My husband and I will be driving from Laredo, Texas to Puerto Vallarta at the end of this month. We will be traveling the Monterrey, Saltillo route then to Zacatecas, Aguascalientes, Guadalajara, P.V. route. We plan on crossing the border first thing in the morning. We were hoping to get some suggestions on where to stop for the night. Would you think one night would be practical for this trip? We will be driving a small SUV with 2dogs and "packed to the gills" with our personal belongings. We have rented a condo for a year in P.V. If we could get suggestions of specific town and hotel/motel, we would be ever so grateful.
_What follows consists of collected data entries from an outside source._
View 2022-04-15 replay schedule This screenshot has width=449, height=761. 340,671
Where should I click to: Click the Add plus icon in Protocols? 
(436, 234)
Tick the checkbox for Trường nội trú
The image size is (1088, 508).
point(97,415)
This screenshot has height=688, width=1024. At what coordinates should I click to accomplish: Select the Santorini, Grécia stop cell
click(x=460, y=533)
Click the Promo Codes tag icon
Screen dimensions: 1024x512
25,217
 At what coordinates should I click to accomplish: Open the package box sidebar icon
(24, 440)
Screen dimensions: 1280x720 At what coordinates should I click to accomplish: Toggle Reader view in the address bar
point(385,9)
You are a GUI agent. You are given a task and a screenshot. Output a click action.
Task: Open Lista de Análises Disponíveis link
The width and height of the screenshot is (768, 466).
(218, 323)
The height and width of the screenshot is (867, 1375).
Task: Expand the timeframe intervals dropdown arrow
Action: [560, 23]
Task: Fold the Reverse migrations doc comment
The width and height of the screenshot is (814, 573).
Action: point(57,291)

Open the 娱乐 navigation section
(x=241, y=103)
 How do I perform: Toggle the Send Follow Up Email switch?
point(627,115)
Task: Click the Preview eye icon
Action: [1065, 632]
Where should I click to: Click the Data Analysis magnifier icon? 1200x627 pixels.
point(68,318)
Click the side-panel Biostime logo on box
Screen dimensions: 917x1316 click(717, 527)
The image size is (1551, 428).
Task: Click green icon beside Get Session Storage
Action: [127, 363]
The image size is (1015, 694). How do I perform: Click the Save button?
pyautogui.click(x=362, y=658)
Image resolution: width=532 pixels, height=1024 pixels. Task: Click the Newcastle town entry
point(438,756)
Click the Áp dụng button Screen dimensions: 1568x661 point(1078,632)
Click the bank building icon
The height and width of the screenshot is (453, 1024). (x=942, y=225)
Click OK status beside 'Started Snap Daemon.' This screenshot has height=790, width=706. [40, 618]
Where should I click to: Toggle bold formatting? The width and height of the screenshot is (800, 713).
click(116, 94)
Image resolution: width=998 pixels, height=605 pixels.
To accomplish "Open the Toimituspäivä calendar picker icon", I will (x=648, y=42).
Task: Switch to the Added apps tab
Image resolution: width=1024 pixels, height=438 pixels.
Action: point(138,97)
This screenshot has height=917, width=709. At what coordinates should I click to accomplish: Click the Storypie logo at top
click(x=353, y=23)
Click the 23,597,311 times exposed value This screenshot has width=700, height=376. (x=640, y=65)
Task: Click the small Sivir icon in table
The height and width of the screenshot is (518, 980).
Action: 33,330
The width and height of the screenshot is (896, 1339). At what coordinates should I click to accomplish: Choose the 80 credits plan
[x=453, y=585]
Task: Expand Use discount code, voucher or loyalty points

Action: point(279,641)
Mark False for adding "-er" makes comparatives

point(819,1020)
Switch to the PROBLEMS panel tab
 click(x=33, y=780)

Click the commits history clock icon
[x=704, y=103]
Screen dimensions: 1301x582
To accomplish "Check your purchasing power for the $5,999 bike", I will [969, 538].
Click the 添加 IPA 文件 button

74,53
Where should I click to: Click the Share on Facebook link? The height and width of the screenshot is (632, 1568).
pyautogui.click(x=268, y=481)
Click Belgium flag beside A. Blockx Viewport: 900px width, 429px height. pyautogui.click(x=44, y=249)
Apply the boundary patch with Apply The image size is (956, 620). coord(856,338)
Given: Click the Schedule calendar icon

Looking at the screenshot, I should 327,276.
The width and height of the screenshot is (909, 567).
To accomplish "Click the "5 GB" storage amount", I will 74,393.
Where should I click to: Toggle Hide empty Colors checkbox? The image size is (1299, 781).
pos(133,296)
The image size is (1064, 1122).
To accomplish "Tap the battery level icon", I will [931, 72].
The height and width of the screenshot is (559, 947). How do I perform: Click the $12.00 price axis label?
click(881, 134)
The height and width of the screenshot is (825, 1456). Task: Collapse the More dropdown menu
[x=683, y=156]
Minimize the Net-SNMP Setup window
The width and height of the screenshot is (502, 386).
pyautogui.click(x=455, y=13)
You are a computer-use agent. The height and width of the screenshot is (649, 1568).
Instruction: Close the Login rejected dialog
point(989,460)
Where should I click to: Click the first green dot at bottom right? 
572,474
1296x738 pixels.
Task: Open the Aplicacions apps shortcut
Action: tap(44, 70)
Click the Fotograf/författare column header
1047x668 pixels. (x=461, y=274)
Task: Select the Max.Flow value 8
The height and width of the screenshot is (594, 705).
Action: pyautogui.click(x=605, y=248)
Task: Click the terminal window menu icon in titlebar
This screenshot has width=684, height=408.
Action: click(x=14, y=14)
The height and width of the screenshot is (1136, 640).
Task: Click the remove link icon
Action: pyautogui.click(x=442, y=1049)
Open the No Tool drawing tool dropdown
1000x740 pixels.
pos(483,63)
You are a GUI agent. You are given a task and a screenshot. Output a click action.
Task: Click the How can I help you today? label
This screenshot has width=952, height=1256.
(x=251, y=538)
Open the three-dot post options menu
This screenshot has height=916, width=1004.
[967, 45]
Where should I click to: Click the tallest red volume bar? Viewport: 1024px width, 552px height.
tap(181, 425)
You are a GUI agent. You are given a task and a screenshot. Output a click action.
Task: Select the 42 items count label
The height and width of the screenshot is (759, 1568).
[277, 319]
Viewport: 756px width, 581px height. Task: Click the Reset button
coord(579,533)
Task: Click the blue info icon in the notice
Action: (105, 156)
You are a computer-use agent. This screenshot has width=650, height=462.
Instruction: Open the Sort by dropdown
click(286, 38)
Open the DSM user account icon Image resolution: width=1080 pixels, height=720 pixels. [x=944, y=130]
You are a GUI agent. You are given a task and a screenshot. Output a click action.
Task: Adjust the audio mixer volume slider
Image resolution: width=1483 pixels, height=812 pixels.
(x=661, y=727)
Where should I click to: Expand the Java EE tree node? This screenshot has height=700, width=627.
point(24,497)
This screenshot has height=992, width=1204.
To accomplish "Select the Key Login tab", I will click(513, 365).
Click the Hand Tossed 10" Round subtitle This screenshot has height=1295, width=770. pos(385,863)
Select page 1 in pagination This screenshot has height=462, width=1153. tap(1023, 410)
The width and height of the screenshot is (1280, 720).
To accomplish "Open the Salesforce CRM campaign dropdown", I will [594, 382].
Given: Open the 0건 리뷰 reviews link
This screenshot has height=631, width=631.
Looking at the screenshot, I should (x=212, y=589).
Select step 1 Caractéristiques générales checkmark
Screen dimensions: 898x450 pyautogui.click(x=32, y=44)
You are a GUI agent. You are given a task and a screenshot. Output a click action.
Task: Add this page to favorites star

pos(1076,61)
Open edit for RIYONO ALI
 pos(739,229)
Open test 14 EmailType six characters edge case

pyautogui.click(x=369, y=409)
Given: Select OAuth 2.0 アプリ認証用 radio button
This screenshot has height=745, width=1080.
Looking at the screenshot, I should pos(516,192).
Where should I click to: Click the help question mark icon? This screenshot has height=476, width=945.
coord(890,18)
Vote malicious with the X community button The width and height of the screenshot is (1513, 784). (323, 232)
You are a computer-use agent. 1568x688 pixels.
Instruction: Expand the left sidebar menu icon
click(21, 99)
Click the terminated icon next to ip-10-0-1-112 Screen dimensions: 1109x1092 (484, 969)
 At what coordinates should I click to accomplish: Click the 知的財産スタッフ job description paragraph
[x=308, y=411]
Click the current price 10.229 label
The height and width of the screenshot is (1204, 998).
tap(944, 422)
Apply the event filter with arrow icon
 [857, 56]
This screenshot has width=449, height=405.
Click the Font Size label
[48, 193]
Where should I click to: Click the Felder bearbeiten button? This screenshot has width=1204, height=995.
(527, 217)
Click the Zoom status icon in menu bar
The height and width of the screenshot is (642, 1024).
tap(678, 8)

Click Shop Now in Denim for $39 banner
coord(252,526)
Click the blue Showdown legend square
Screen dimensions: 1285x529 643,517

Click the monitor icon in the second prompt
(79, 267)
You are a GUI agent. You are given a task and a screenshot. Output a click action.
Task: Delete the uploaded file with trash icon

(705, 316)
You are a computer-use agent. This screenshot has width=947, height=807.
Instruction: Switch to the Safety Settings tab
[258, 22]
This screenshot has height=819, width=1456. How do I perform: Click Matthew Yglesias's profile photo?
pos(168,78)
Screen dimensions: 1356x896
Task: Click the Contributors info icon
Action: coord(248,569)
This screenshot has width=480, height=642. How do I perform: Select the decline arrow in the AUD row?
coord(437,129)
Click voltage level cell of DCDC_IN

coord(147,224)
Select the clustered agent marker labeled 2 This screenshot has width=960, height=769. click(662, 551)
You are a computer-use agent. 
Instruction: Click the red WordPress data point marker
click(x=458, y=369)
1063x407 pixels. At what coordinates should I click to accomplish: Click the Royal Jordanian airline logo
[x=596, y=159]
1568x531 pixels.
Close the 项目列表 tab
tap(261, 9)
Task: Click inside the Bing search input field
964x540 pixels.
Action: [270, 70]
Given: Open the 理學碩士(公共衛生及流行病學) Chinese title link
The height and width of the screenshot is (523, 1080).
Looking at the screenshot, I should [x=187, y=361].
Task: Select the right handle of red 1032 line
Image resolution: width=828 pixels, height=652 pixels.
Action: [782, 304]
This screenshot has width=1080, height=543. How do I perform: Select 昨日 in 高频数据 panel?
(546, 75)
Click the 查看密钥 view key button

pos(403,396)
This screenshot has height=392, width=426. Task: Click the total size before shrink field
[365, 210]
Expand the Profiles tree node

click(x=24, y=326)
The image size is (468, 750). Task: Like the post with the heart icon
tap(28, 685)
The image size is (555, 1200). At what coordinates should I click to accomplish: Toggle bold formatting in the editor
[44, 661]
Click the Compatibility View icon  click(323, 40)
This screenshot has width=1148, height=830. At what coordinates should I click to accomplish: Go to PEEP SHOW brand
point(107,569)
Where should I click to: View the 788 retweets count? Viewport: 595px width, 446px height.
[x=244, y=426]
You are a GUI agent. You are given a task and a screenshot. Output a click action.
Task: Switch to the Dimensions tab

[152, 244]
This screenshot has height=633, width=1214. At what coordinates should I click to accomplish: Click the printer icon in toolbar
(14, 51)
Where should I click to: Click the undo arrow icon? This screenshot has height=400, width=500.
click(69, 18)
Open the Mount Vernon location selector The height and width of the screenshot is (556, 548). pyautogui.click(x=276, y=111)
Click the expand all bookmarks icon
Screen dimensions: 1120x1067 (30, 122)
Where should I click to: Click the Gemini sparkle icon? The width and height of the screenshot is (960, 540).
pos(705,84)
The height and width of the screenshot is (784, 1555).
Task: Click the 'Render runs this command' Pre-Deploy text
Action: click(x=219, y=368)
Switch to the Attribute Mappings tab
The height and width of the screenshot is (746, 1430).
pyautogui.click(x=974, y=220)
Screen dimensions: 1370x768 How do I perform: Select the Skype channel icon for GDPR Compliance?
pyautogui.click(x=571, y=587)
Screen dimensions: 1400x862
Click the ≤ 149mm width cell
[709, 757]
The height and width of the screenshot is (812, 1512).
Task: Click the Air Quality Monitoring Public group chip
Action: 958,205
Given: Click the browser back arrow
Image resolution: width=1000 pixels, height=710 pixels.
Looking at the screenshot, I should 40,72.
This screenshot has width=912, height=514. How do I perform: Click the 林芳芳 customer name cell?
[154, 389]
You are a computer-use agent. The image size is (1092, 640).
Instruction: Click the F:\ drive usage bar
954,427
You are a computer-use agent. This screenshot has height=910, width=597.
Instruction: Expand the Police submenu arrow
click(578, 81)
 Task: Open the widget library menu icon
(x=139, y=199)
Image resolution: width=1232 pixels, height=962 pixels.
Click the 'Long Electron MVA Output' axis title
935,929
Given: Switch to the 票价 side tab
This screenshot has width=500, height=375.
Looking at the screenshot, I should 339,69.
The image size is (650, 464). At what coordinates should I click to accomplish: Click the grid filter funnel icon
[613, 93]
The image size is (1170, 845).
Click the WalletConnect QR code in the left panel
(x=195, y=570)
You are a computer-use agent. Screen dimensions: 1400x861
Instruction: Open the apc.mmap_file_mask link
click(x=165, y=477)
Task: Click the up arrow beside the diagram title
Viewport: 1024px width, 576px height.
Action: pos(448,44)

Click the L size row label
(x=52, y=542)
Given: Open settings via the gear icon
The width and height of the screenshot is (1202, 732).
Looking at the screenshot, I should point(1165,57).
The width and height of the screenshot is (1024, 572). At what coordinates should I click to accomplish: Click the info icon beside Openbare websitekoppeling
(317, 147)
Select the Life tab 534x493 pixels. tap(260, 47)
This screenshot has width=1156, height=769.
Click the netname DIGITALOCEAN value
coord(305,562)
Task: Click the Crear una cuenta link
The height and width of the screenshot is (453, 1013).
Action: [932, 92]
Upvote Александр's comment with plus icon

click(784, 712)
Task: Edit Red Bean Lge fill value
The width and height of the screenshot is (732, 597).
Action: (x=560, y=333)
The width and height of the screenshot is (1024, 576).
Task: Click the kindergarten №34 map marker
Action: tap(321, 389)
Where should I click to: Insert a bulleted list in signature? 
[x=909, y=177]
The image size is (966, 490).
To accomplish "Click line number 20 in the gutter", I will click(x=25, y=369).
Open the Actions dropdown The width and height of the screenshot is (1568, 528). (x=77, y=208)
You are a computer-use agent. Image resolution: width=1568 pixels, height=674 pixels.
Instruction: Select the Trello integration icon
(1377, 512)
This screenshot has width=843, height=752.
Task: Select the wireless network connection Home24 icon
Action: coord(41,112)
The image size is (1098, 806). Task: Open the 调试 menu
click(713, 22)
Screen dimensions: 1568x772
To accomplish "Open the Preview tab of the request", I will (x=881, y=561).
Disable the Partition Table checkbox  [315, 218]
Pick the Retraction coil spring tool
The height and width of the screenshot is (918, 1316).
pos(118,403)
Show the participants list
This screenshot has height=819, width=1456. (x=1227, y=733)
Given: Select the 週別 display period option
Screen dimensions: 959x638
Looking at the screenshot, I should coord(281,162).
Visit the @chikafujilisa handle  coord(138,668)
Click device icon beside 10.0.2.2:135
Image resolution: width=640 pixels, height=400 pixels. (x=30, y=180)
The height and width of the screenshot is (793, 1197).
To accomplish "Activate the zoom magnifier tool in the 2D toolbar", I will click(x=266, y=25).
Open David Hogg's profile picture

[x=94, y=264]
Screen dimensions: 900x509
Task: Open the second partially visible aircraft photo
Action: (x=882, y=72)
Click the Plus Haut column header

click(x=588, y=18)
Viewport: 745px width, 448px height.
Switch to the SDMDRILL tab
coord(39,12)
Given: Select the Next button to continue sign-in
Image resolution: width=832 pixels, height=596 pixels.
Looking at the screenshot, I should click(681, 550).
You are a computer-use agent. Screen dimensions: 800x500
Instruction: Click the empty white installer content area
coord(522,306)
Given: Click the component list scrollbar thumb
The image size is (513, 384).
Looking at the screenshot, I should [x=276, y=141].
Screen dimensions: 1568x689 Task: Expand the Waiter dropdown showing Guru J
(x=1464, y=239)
We were hoping it could be a secure place where we would not have to unload the car but of course we will if suggested. 

Thanks!


----------



## chicois8 (Aug 8, 2009)

It is only 1400 KM so you could stop about the half way point... What type of visa will you get to be in PV for a year? Might be hard finding a hotel that takes dogs...suerte


----------



## TundraGreen (Jul 15, 2010)

Davmel said:


> My husband and I will be driving from Laredo, Texas to Puerto Vallarta at the end of this month. We will be traveling the Monterrey, Saltillo route then to Zacatecas, Aguascalientes, Guadalajara, P.V. route. We plan on crossing the border first thing in the morning. We were hoping to get some suggestions on where to stop for the night. Would you think one night would be practical for this trip? We will be driving a small SUV with 2dogs and "packed to the gills" with our personal belongings. We have rented a condo for a year in P.V. If we could get suggestions of specific town and hotel/motel, we would be ever so grateful. We were hoping it could be a secure place where we would not have to unload the car but of course we will if suggested.
> 
> Thanks!


A couple of months ago I made a similar trip, Denver to Guadalajara with a van "packed to the gills". The van was a passenger van with the seats removed for cargo, so it had lots of windows, really just like a large SUV. We just stopped at the first motel we came to when we got tired of driving. All the motels have parking where the vehicle is out of sight of the highway or street. We never unloaded anything. Going north with an empty van we stopped in Chihuahua. Coming south with a loaded van, we stopped in Ciudad Juarez (after crossing the border about midnight) and then in Fresnillo, north of Zacatecas. The only problem we encountered was a flat tire one morning.

Zacatecas is about half way for your trip and will have lots of options.


----------